Metadata-Version: 2.4
Name: opensearch-fscrawler
Version: 0.1.0
Summary: File system crawler for OpenSearch / Elasticsearch — Python rewrite of FSCrawler
Project-URL: Homepage, https://github.com/P6rguVyrst/opensearch-fscrawler
Project-URL: Upstream (Java), https://github.com/dadoonet/fscrawler
Project-URL: Bug Tracker, https://github.com/P6rguVyrst/opensearch-fscrawler/issues
Author: Toomas Ormisson
Maintainer: Toomas Ormisson
License: Apache-2.0
License-File: LICENSE
License-File: NOTICE
Keywords: crawler,elasticsearch,fscrawler,indexer,opensearch,tika
Classifier: Development Status :: 3 - Alpha
Classifier: Intended Audience :: Developers
Classifier: Intended Audience :: System Administrators
Classifier: License :: OSI Approved :: Apache Software License
Classifier: Operating System :: OS Independent
Classifier: Programming Language :: Python :: 3
Classifier: Programming Language :: Python :: 3.12
Classifier: Programming Language :: Python :: 3.13
Classifier: Programming Language :: Python :: 3.14
Classifier: Topic :: Database
Classifier: Topic :: Internet :: WWW/HTTP :: Indexing/Search
Classifier: Topic :: System :: Filesystems
Requires-Python: >=3.12
Requires-Dist: click>=8.1
Requires-Dist: fastapi>=0.110
Requires-Dist: httpx>=0.27
Requires-Dist: opensearch-py>=2.4
Requires-Dist: python-dateutil>=2.9
Requires-Dist: pyyaml>=6.0
Requires-Dist: uvicorn>=0.27
Requires-Dist: watchdog>=6.0.0
Provides-Extra: dev
Requires-Dist: bandit[toml]>=1.9.4; extra == 'dev'
Requires-Dist: mypy>=1.9; extra == 'dev'
Requires-Dist: pytest-cov>=5.0; extra == 'dev'
Requires-Dist: pytest-httpx>=0.30; extra == 'dev'
Requires-Dist: pytest>=8.0; extra == 'dev'
Requires-Dist: responses>=0.25; extra == 'dev'
Requires-Dist: ruff>=0.4; extra == 'dev'
Requires-Dist: types-python-dateutil>=2.9; extra == 'dev'
Requires-Dist: types-pyyaml>=6.0; extra == 'dev'
Description-Content-Type: text/markdown

# FSCrawler — Python Edition

[![CI](https://github.com/P6rguVyrst/opensearch-fscrawler/actions/workflows/ci.yml/badge.svg)](https://github.com/P6rguVyrst/opensearch-fscrawler/actions/workflows/ci.yml)
[![codecov](https://codecov.io/gh/P6rguVyrst/opensearch-fscrawler/branch/main/graph/badge.svg)](https://codecov.io/gh/P6rguVyrst/opensearch-fscrawler)

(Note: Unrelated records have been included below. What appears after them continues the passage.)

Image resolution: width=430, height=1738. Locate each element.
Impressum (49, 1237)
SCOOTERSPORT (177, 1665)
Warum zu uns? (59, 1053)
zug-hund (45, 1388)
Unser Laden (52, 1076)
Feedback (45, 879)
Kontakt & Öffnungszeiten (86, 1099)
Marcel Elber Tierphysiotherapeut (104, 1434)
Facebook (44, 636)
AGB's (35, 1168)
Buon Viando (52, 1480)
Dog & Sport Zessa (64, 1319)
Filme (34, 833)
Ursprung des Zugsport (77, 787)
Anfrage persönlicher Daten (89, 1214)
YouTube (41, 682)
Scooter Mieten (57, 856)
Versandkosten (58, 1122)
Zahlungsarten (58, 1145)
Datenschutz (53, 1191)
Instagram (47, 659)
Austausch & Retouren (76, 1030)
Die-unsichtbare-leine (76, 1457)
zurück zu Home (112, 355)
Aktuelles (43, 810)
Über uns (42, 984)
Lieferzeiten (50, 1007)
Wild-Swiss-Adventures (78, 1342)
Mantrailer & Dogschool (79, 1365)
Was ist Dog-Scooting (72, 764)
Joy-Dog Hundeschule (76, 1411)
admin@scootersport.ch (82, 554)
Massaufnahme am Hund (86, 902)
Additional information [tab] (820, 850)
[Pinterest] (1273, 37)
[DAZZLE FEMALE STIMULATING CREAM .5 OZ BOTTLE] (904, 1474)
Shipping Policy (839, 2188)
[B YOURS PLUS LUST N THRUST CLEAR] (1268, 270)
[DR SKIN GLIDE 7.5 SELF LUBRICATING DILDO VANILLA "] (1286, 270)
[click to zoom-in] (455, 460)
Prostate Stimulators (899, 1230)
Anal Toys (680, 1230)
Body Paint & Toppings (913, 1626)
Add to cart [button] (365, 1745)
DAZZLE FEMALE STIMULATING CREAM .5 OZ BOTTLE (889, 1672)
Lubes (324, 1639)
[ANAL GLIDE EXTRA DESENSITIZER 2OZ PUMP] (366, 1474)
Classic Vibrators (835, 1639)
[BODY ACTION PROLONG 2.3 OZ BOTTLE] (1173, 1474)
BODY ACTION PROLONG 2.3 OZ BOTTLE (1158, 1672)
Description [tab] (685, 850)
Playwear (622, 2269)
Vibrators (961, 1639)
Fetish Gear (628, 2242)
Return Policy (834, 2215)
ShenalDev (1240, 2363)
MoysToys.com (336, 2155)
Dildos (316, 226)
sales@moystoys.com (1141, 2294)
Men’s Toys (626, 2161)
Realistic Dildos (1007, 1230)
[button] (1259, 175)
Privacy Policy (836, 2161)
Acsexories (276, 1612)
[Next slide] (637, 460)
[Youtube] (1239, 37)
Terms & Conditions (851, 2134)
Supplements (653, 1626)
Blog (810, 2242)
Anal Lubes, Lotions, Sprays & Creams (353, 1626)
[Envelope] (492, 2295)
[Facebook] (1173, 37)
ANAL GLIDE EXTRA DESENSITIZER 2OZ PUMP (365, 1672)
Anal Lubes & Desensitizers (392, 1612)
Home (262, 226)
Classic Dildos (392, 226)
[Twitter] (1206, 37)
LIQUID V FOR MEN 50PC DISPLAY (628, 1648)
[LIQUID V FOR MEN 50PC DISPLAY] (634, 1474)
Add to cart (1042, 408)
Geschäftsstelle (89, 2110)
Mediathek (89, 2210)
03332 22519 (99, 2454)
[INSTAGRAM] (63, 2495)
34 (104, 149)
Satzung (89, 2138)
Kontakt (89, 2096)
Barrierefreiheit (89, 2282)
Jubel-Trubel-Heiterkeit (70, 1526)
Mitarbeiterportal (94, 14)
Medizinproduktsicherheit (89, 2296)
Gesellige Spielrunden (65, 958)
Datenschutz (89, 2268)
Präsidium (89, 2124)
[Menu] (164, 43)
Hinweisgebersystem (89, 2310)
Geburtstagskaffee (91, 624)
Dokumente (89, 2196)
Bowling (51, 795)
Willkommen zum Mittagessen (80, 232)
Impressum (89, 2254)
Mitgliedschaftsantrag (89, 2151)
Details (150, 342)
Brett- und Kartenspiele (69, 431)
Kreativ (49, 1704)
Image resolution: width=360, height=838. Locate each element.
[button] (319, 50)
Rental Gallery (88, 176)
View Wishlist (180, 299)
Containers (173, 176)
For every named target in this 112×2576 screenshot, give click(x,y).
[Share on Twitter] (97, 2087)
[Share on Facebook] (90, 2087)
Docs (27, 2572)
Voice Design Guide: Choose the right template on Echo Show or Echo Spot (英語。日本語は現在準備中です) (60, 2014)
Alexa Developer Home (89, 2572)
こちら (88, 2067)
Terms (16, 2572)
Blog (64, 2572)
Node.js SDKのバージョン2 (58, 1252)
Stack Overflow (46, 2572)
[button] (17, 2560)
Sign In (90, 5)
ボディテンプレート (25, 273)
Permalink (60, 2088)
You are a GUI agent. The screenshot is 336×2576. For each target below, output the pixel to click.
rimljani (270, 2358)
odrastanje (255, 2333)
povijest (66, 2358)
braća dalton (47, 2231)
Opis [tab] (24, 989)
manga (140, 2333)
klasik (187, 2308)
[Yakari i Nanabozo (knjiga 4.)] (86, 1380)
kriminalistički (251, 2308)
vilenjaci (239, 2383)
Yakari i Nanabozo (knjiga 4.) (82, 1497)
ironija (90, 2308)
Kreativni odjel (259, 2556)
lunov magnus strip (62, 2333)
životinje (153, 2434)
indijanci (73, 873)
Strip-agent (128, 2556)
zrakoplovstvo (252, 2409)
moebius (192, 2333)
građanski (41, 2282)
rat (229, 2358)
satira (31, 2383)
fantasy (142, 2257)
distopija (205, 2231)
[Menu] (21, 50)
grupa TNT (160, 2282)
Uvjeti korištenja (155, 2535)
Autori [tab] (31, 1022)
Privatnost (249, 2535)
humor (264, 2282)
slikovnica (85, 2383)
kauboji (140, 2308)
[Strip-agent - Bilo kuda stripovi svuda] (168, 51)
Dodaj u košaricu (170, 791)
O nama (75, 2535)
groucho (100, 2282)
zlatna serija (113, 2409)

> **Disclaimer:** This is a prototype intended for local development and experimentation only. It is **not production-ready** and should not be used in production environments.

A Python 3.12 rewrite of [FSCrawler](https://fscrawler.readthedocs.io/), a file system crawler that indexes binary documents (PDF, MS Office, plain text, and more) into OpenSearch or Elasticsearch.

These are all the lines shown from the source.